Me las prometía felices... Media hora después en el espacio de mis piernas habría una famlia entera... (©Elena Castillo)
Y mientras tanto, en cada parada, cuando baja gente y piensas que ahora el bus se liberará un poco y que por fin vas a poder estirar un poco las piernas, ¡pos a ver que no! ¡Ja! ¡Iluso! ¿Qué te creías? Si, si, bajar, baja gente pero siempre acaba subiendo más de la que se ha bajado. Y cada vez el limite se va superando, y cuando ya piensas “No, ya no, seguro, seguro que no, ahora sí que ya es imposible, aquí fijo que ya no cabe nadie más” ¡pues no! ¡Agua otra vez! Siempre cabe alguno más. Es en este momento cuando aparece la figura del cobrador, un elemento, o elementos, cuyos cometidos son varios. Por ejemplo, asegurar el cierre de la puerta del autobús (importante para tratar de evitar que entre polvo, aunque no siempre esto es posible); también gritar como un poseso desgañitándose desde la misma puerta del autobús el destino del mismo, para que la gente que hay por la calle sepa cuál ha de coger; efectivamente, también cobrar, para lo cual se desenvuelve como una anguila por entre la gente, bus arriba, bus abajo, esquivando, saltando, sorteando obstáculos; ¿qué más? ¡Ah, si!, también ata y asegura los bultos en el techo. Para ello se encarama cual lagarto por las ventanas del autobús y en un santiamén se planta en el techo, bien para subir nuevos bultos, bien para bajar los de la gente que ya llega a su destino, o bien para ayudar a subir a algún local que no tiene sitio ya ahí abajo. Porque sí, es verdad, no sólo sale en las fotos o en la tele, es cierto: ¡muchos viajan en el techo!, incluso cuando abajo “hay sitio” (bueno, siempre lo hay…), ya que dicen que ahí arriba, van más cómodos y respiran aire fresco. Y lo más importante y lo que más trabajo le lleva al cobrador es mover, mover y no parar de mover: cajas, bultos, maletas, bolsas de todo tipo y personas. Todo de un lado a otro del bus, da igual que luego haya que volver a moverlo otra vez, pero hay que cumplir el objetivo, que no es otro que encontrar ese hueco donde poner a esa joven madre con su niño y dos o tres bolsas de naranjas, arroz y alguna gallina. Un hueco más es un sitio, ese sitio es un billete. Y un billete es más dinero. 

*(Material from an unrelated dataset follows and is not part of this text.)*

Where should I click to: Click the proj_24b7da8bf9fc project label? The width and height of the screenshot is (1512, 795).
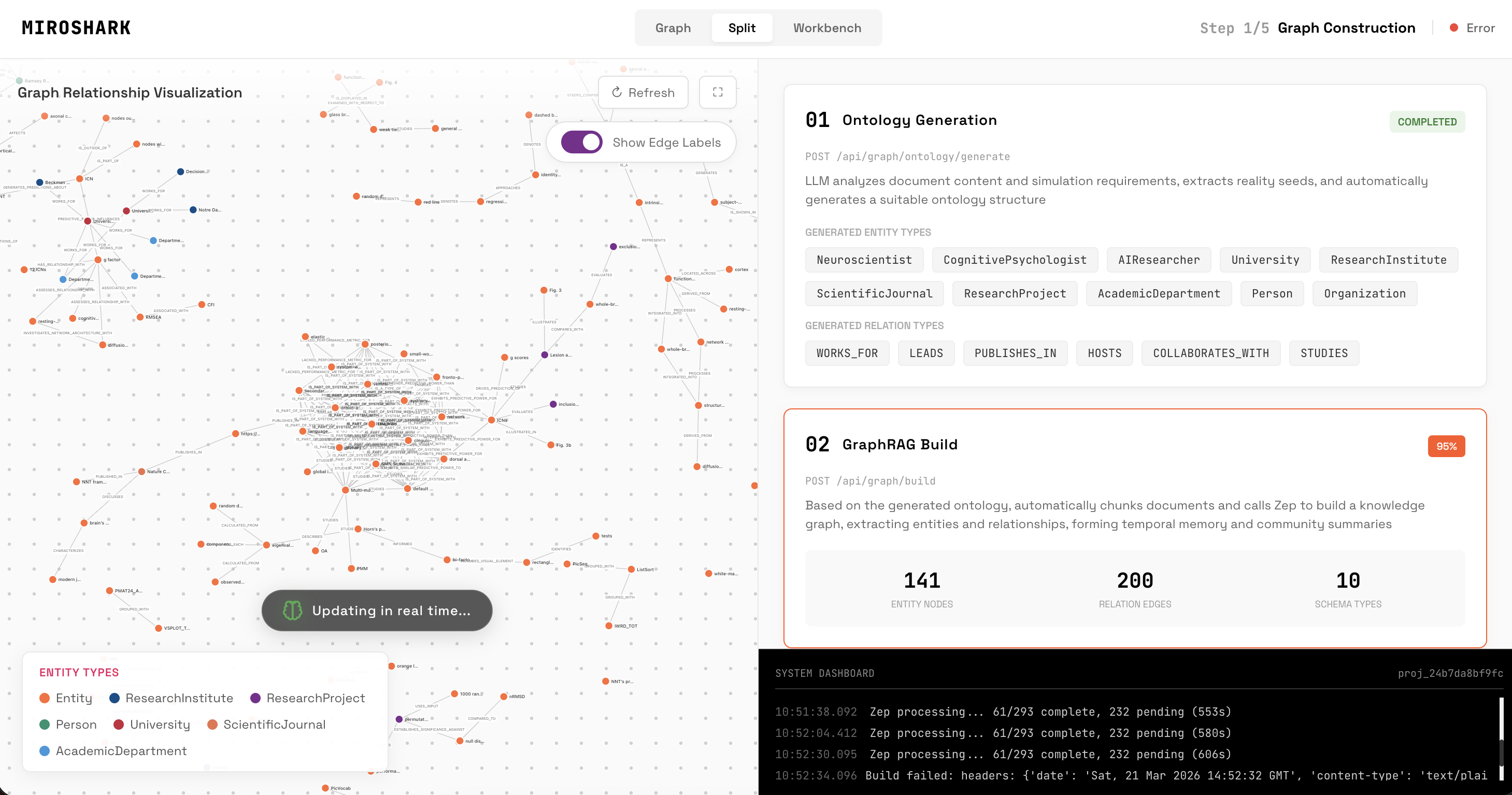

Hay que comprar provisiones... (©Elena Castillo)
Mercadillo (©Elena Castillo)
Cobrador y conductor van intercambiándose los papeles a lo largo de las horas que dura el viaje. Supongo que como cuando de pequeños jugando al futbol, intercambiábamos las posiciones de portero y jugador. Lo que pasaba entonces es que nadie nos queríamos poner de portero y hacíamos turnos cada vez que nos metían un gol. Al final nos dejábamos marcar a propósito para salir rápidamente de la portería y ponernos a jugar. No tengo muy claro si en este caso, entre cobrador y conductor se da esta misma situación; uno lleva las riendas del volante y del vehículo, a algunos les gusta sentirse al mando de la nave; el otro lleva al mando del poderoso caballero, don dinero. No sé que artimañas podrán utilizar unos y otros para intercambiar los papeles a lo largo del viaje...

Finalmente tras más de 10 horas llegamos a Besisahar, nuestro destino. En ese momento apenas nos quedaban fuerzas para bajar las mochilas y quedarnos allí en el suelo sentados medio tirados, saliendo encorvados del autobús doliéndonos hasta las pestañas. Aun teníamos que ponernos a buscar alojamiento con la mochila a la espalda, así que pensábamos que al día siguiente teníamos que comenzar nuestra aventura, tantas veces soñada, en nuestro lamentable estado, y que esto que habíamos vivido el primer día estaba muy lejos de ser lo esperado. Al final, no habíamos tenido en cuenta que el viaje hasta el inicio del camino, era ya una etapa en sí misma y que quizá debíamos haber programado nuestro primer día de descanso para el día siguiente, ¡sin incluso aun haber empezado!